Output every line of the data exactly as it appears.

********

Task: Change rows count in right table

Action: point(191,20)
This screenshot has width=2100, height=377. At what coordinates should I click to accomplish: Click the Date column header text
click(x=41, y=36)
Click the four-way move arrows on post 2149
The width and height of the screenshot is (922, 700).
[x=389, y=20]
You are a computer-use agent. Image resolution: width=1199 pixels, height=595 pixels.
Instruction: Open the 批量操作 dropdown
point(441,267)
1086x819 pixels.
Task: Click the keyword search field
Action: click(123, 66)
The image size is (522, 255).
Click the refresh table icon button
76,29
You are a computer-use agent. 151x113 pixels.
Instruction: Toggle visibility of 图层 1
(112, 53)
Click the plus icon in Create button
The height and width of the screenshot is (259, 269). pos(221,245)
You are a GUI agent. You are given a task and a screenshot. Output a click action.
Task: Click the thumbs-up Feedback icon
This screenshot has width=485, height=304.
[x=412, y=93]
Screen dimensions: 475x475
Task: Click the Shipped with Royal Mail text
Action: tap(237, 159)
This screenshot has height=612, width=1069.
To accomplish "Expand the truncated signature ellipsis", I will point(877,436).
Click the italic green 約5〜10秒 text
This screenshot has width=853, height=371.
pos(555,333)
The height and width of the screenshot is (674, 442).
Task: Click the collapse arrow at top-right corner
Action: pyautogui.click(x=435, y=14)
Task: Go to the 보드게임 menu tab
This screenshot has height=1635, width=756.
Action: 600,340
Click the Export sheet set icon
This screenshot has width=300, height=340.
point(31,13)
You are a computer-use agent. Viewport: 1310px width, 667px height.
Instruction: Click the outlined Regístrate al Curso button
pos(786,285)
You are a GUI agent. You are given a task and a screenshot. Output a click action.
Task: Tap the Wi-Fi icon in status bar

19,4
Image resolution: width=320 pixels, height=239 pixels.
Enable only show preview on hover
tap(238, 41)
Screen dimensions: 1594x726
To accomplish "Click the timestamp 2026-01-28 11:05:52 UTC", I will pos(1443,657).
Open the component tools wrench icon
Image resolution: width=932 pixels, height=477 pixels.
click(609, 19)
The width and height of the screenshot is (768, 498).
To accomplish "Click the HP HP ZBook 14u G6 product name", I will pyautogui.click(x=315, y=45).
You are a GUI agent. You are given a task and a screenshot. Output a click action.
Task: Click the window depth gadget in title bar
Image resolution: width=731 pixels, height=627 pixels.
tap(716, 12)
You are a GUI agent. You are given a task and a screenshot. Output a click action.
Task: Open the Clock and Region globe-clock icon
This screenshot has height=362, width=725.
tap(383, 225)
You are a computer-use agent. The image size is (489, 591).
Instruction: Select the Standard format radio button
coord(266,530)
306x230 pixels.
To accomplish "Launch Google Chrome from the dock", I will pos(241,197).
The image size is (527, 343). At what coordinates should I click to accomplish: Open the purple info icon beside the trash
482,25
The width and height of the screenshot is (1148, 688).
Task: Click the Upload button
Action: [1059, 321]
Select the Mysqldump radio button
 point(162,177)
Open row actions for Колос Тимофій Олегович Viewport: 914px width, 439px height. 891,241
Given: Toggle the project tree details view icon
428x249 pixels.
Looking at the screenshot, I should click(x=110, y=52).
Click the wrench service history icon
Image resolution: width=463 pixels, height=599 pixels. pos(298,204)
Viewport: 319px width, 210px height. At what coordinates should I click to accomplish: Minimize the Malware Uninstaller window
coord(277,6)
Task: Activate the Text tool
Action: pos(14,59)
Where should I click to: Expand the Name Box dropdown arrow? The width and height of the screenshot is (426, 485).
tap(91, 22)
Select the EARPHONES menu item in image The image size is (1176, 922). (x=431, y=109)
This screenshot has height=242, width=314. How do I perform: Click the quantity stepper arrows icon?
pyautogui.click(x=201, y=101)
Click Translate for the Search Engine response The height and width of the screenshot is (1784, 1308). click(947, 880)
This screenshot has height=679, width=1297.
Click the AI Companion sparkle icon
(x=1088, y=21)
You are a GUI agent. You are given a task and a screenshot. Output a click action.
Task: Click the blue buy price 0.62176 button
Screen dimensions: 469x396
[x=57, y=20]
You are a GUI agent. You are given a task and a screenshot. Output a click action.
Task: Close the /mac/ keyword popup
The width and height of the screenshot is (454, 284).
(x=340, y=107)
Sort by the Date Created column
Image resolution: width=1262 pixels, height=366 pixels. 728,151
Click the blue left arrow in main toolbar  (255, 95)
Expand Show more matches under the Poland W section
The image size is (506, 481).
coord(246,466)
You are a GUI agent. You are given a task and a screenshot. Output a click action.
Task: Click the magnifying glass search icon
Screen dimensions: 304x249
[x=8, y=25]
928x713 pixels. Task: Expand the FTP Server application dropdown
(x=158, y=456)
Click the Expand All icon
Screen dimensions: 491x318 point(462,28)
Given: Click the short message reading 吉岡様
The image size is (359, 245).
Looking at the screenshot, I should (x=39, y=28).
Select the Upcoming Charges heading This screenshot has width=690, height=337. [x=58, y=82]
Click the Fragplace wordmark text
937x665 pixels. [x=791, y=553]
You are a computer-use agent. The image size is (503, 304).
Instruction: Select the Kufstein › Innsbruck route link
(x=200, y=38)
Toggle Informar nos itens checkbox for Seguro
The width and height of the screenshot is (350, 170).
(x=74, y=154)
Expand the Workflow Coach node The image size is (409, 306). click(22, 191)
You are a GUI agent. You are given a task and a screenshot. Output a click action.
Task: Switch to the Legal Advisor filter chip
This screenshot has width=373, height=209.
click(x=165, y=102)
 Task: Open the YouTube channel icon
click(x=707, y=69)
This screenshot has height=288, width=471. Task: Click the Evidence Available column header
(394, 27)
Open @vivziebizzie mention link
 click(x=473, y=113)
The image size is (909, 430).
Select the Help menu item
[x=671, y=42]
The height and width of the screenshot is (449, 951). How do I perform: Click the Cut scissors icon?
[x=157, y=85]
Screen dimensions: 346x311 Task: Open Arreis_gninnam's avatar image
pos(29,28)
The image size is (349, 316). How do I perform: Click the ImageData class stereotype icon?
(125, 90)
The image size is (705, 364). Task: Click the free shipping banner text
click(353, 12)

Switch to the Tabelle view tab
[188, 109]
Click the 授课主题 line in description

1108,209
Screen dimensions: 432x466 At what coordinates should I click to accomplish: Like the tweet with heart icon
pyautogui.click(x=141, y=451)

********

● **Exercise output**:
Task: Change rows count in right table

Action: point(191,20)
This screenshot has width=2100, height=377. At what coordinates should I click to accomplish: Click the Date column header text
click(x=41, y=36)
Click the four-way move arrows on post 2149
The width and height of the screenshot is (922, 700).
[x=389, y=20]
You are a computer-use agent. Image resolution: width=1199 pixels, height=595 pixels.
Instruction: Open the 批量操作 dropdown
point(441,267)
1086x819 pixels.
Task: Click the keyword search field
Action: click(123, 66)
The image size is (522, 255).
Click the refresh table icon button
76,29
You are a computer-use agent. 151x113 pixels.
Instruction: Toggle visibility of 图层 1
(112, 53)
Click the plus icon in Create button
The height and width of the screenshot is (259, 269). pos(221,245)
You are a GUI agent. You are given a task and a screenshot. Output a click action.
Task: Click the thumbs-up Feedback icon
This screenshot has width=485, height=304.
[x=412, y=93]
Screen dimensions: 475x475
Task: Click the Shipped with Royal Mail text
Action: tap(237, 159)
This screenshot has height=612, width=1069.
To accomplish "Expand the truncated signature ellipsis", I will point(877,436).
Click the italic green 約5〜10秒 text
This screenshot has width=853, height=371.
pos(555,333)
The height and width of the screenshot is (674, 442).
Task: Click the collapse arrow at top-right corner
Action: pyautogui.click(x=435, y=14)
Task: Go to the 보드게임 menu tab
This screenshot has height=1635, width=756.
Action: 600,340
Click the Export sheet set icon
This screenshot has width=300, height=340.
point(31,13)
You are a computer-use agent. Viewport: 1310px width, 667px height.
Instruction: Click the outlined Regístrate al Curso button
pos(786,285)
You are a GUI agent. You are given a task and a screenshot. Output a click action.
Task: Tap the Wi-Fi icon in status bar

19,4
Image resolution: width=320 pixels, height=239 pixels.
Enable only show preview on hover
tap(238, 41)
Screen dimensions: 1594x726
To accomplish "Click the timestamp 2026-01-28 11:05:52 UTC", I will pos(1443,657).
Open the component tools wrench icon
Image resolution: width=932 pixels, height=477 pixels.
click(609, 19)
The width and height of the screenshot is (768, 498).
To accomplish "Click the HP HP ZBook 14u G6 product name", I will pyautogui.click(x=315, y=45).
You are a GUI agent. You are given a task and a screenshot. Output a click action.
Task: Click the window depth gadget in title bar
Image resolution: width=731 pixels, height=627 pixels.
tap(716, 12)
You are a GUI agent. You are given a task and a screenshot. Output a click action.
Task: Open the Clock and Region globe-clock icon
This screenshot has height=362, width=725.
tap(383, 225)
You are a computer-use agent. The image size is (489, 591).
Instruction: Select the Standard format radio button
coord(266,530)
306x230 pixels.
To accomplish "Launch Google Chrome from the dock", I will pos(241,197).
The image size is (527, 343). At what coordinates should I click to accomplish: Open the purple info icon beside the trash
482,25
The width and height of the screenshot is (1148, 688).
Task: Click the Upload button
Action: [1059, 321]
Select the Mysqldump radio button
 point(162,177)
Open row actions for Колос Тимофій Олегович Viewport: 914px width, 439px height. 891,241
Given: Toggle the project tree details view icon
428x249 pixels.
Looking at the screenshot, I should click(x=110, y=52).
Click the wrench service history icon
Image resolution: width=463 pixels, height=599 pixels. pos(298,204)
Viewport: 319px width, 210px height. At what coordinates should I click to accomplish: Minimize the Malware Uninstaller window
coord(277,6)
Task: Activate the Text tool
Action: pos(14,59)
Where should I click to: Expand the Name Box dropdown arrow? The width and height of the screenshot is (426, 485).
tap(91, 22)
Select the EARPHONES menu item in image The image size is (1176, 922). (x=431, y=109)
This screenshot has height=242, width=314. How do I perform: Click the quantity stepper arrows icon?
pyautogui.click(x=201, y=101)
Click Translate for the Search Engine response The height and width of the screenshot is (1784, 1308). click(947, 880)
This screenshot has height=679, width=1297.
Click the AI Companion sparkle icon
(x=1088, y=21)
You are a GUI agent. You are given a task and a screenshot. Output a click action.
Task: Click the blue buy price 0.62176 button
Screen dimensions: 469x396
[x=57, y=20]
You are a GUI agent. You are given a task and a screenshot. Output a click action.
Task: Close the /mac/ keyword popup
The width and height of the screenshot is (454, 284).
(x=340, y=107)
Sort by the Date Created column
Image resolution: width=1262 pixels, height=366 pixels. 728,151
Click the blue left arrow in main toolbar  (255, 95)
Expand Show more matches under the Poland W section
The image size is (506, 481).
coord(246,466)
You are a GUI agent. You are given a task and a screenshot. Output a click action.
Task: Click the magnifying glass search icon
Screen dimensions: 304x249
[x=8, y=25]
928x713 pixels. Task: Expand the FTP Server application dropdown
(x=158, y=456)
Click the Expand All icon
Screen dimensions: 491x318 point(462,28)
Given: Click the short message reading 吉岡様
The image size is (359, 245).
Looking at the screenshot, I should (x=39, y=28).
Select the Upcoming Charges heading This screenshot has width=690, height=337. [x=58, y=82]
Click the Fragplace wordmark text
937x665 pixels. [x=791, y=553]
You are a computer-use agent. The image size is (503, 304).
Instruction: Select the Kufstein › Innsbruck route link
(x=200, y=38)
Toggle Informar nos itens checkbox for Seguro
The width and height of the screenshot is (350, 170).
(x=74, y=154)
Expand the Workflow Coach node The image size is (409, 306). click(22, 191)
You are a GUI agent. You are given a task and a screenshot. Output a click action.
Task: Switch to the Legal Advisor filter chip
This screenshot has width=373, height=209.
click(x=165, y=102)
 Task: Open the YouTube channel icon
click(x=707, y=69)
This screenshot has height=288, width=471. Task: Click the Evidence Available column header
(394, 27)
Open @vivziebizzie mention link
 click(x=473, y=113)
The image size is (909, 430).
Select the Help menu item
[x=671, y=42]
The height and width of the screenshot is (449, 951). How do I perform: Click the Cut scissors icon?
[x=157, y=85]
Screen dimensions: 346x311 Task: Open Arreis_gninnam's avatar image
pos(29,28)
The image size is (349, 316). How do I perform: Click the ImageData class stereotype icon?
(125, 90)
The image size is (705, 364). Task: Click the free shipping banner text
click(353, 12)

Switch to the Tabelle view tab
[188, 109]
Click the 授课主题 line in description

1108,209
Screen dimensions: 432x466 At what coordinates should I click to accomplish: Like the tweet with heart icon
pyautogui.click(x=141, y=451)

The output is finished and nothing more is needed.